START DATASET CONTENT

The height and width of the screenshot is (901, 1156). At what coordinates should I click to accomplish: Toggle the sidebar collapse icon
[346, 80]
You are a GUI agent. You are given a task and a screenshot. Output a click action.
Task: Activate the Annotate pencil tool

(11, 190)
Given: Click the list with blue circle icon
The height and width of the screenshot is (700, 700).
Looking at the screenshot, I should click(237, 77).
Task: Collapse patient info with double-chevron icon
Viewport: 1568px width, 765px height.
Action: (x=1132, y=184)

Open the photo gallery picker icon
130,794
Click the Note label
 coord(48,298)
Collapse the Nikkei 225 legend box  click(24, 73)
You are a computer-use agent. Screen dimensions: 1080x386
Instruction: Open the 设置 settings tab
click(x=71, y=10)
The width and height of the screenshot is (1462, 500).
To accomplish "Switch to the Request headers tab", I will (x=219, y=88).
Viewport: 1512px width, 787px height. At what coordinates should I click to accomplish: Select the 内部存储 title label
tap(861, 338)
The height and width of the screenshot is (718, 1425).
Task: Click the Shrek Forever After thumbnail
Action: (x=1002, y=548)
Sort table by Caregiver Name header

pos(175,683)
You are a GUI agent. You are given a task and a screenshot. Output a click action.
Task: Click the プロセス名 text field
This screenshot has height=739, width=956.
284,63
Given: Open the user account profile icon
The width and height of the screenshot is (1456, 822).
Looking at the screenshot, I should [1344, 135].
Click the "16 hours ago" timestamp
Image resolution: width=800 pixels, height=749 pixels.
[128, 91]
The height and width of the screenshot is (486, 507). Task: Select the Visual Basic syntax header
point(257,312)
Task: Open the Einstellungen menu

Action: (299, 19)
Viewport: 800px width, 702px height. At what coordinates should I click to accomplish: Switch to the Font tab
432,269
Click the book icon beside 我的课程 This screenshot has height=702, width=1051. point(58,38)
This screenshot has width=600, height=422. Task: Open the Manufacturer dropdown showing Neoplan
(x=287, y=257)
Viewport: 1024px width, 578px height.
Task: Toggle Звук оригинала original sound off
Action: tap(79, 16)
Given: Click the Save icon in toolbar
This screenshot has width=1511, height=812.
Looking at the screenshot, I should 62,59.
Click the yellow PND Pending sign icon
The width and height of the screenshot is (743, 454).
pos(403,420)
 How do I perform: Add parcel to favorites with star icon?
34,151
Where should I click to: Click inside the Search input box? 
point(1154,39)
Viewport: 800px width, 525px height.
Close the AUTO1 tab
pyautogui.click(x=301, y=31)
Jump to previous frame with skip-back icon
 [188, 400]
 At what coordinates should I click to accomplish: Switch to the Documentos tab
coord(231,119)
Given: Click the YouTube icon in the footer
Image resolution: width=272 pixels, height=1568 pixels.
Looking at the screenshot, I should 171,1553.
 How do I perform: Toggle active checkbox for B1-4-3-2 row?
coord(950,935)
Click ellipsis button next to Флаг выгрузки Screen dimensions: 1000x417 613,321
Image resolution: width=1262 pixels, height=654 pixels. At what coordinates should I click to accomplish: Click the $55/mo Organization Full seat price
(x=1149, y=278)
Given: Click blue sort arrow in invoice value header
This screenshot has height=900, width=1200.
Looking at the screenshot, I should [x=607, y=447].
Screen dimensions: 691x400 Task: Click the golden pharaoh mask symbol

END DATASET CONTENT

• [EXERCISE DETAILS] Write the whole of the data out again exactly as it stands.

• [TASK RESULT]
The height and width of the screenshot is (901, 1156). At what coordinates should I click to accomplish: Toggle the sidebar collapse icon
[346, 80]
You are a GUI agent. You are given a task and a screenshot. Output a click action.
Task: Activate the Annotate pencil tool

(11, 190)
Given: Click the list with blue circle icon
The height and width of the screenshot is (700, 700).
Looking at the screenshot, I should click(237, 77).
Task: Collapse patient info with double-chevron icon
Viewport: 1568px width, 765px height.
Action: (x=1132, y=184)

Open the photo gallery picker icon
130,794
Click the Note label
 coord(48,298)
Collapse the Nikkei 225 legend box  click(24, 73)
You are a computer-use agent. Screen dimensions: 1080x386
Instruction: Open the 设置 settings tab
click(x=71, y=10)
The width and height of the screenshot is (1462, 500).
To accomplish "Switch to the Request headers tab", I will (x=219, y=88).
Viewport: 1512px width, 787px height. At what coordinates should I click to accomplish: Select the 内部存储 title label
tap(861, 338)
The height and width of the screenshot is (718, 1425).
Task: Click the Shrek Forever After thumbnail
Action: (x=1002, y=548)
Sort table by Caregiver Name header

pos(175,683)
You are a GUI agent. You are given a task and a screenshot. Output a click action.
Task: Click the プロセス名 text field
This screenshot has height=739, width=956.
284,63
Given: Open the user account profile icon
The width and height of the screenshot is (1456, 822).
Looking at the screenshot, I should [1344, 135].
Click the "16 hours ago" timestamp
Image resolution: width=800 pixels, height=749 pixels.
[128, 91]
The height and width of the screenshot is (486, 507). Task: Select the Visual Basic syntax header
point(257,312)
Task: Open the Einstellungen menu

Action: (299, 19)
Viewport: 800px width, 702px height. At what coordinates should I click to accomplish: Switch to the Font tab
432,269
Click the book icon beside 我的课程 This screenshot has height=702, width=1051. point(58,38)
This screenshot has width=600, height=422. Task: Open the Manufacturer dropdown showing Neoplan
(x=287, y=257)
Viewport: 1024px width, 578px height.
Task: Toggle Звук оригинала original sound off
Action: tap(79, 16)
Given: Click the Save icon in toolbar
This screenshot has width=1511, height=812.
Looking at the screenshot, I should 62,59.
Click the yellow PND Pending sign icon
The width and height of the screenshot is (743, 454).
pos(403,420)
 How do I perform: Add parcel to favorites with star icon?
34,151
Where should I click to: Click inside the Search input box? 
point(1154,39)
Viewport: 800px width, 525px height.
Close the AUTO1 tab
pyautogui.click(x=301, y=31)
Jump to previous frame with skip-back icon
 [188, 400]
 At what coordinates should I click to accomplish: Switch to the Documentos tab
coord(231,119)
Given: Click the YouTube icon in the footer
Image resolution: width=272 pixels, height=1568 pixels.
Looking at the screenshot, I should 171,1553.
 How do I perform: Toggle active checkbox for B1-4-3-2 row?
coord(950,935)
Click ellipsis button next to Флаг выгрузки Screen dimensions: 1000x417 613,321
Image resolution: width=1262 pixels, height=654 pixels. At what coordinates should I click to accomplish: Click the $55/mo Organization Full seat price
(x=1149, y=278)
Given: Click blue sort arrow in invoice value header
This screenshot has height=900, width=1200.
Looking at the screenshot, I should [x=607, y=447].
Screen dimensions: 691x400 Task: Click the golden pharaoh mask symbol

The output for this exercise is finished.